Mondiali 2026, l’Iran chiede alla Fifa di giocare fuori dagli USA: la federazione ha paura di Trump

Donald Trump ha dichiarato di non poter garantire l'incolumità della nazionale dell'Iran ai Mondiali negli USA: la federazione italiana chiede alla Fifa di giocare fuori dagli Stati Uniti le proprie partite

Secondo il Business Standard, l’Iran è in trattative con la FIFA per spostare le partite dei Mondiali di calcio del 2026 dagli Stati Uniti al Messico, adducendo motivi di sicurezza in seguito alle dichiarazioni di Trump, il quale si era detto incapace di garantire l’incolumità della squadra. “Poiché il presidente degli Stati Uniti Donald Trump ha affermato esplicitamente di non poter garantire la sicurezza della Nazionale iraniana, certamente non andremo in America“, ha dichiarato il presidente della federazione calcistica iraniana Mehdi Taj in un comunicato pubblicato sull’account X dell’ambasciata. “Stiamo attualmente negoziando con la FIFA – ha aggiunto – affinché le partite dell’Iran ai Mondiali si svolgano in Messico“.

La Fifa verso il rifiuto

Secondo Sky UK, la Fifa non avrebbe intenzione di accogliere la richiesta dell’Iran: il trasferimento in Messico non sarebbe all’ordine del giorno e non sarebbe stato oggetto di discussione.
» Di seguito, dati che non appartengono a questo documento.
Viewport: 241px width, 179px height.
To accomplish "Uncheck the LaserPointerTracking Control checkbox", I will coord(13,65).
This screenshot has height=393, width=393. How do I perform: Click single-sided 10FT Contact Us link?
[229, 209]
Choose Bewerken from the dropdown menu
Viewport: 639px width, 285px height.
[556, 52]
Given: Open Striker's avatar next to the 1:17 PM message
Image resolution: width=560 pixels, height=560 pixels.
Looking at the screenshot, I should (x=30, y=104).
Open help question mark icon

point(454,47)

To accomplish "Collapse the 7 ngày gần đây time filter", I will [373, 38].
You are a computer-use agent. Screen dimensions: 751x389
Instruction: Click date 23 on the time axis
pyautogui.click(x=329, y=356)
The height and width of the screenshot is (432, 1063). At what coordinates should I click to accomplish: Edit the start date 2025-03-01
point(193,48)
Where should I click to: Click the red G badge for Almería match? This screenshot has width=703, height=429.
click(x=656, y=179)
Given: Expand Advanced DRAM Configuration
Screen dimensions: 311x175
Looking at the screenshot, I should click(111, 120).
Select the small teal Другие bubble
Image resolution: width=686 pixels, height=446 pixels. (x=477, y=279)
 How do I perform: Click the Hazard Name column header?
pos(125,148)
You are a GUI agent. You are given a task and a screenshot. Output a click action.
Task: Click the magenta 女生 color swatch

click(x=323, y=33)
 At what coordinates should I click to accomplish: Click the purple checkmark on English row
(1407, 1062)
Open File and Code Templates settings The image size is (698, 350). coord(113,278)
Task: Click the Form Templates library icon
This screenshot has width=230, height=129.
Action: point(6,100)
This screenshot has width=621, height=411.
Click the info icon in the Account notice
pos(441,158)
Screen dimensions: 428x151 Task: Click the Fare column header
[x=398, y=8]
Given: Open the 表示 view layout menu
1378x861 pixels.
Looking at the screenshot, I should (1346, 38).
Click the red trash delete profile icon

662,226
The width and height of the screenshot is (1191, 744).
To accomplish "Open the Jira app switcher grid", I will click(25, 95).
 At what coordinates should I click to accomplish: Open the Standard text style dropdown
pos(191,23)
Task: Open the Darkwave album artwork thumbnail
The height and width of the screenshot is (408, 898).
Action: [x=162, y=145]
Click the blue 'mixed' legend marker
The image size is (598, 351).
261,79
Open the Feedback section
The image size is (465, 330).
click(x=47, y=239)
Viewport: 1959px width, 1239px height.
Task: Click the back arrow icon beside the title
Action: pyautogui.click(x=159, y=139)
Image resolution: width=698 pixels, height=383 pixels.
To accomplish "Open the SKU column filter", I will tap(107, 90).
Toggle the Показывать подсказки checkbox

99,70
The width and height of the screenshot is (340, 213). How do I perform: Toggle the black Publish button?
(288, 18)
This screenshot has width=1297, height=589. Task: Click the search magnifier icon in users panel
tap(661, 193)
Un portavoce della Fifa ha specificato: “la Fifa è in costante contatto con tutte le federazioni affiliate partecipanti, compreso l’Iran, per discutere i piani relativi alla Coppa del Mondo 2026. La Fifa auspica che tutte le squadre partecipanti disputino le partite secondo il calendario annunciato il 6 dicembre 2025“.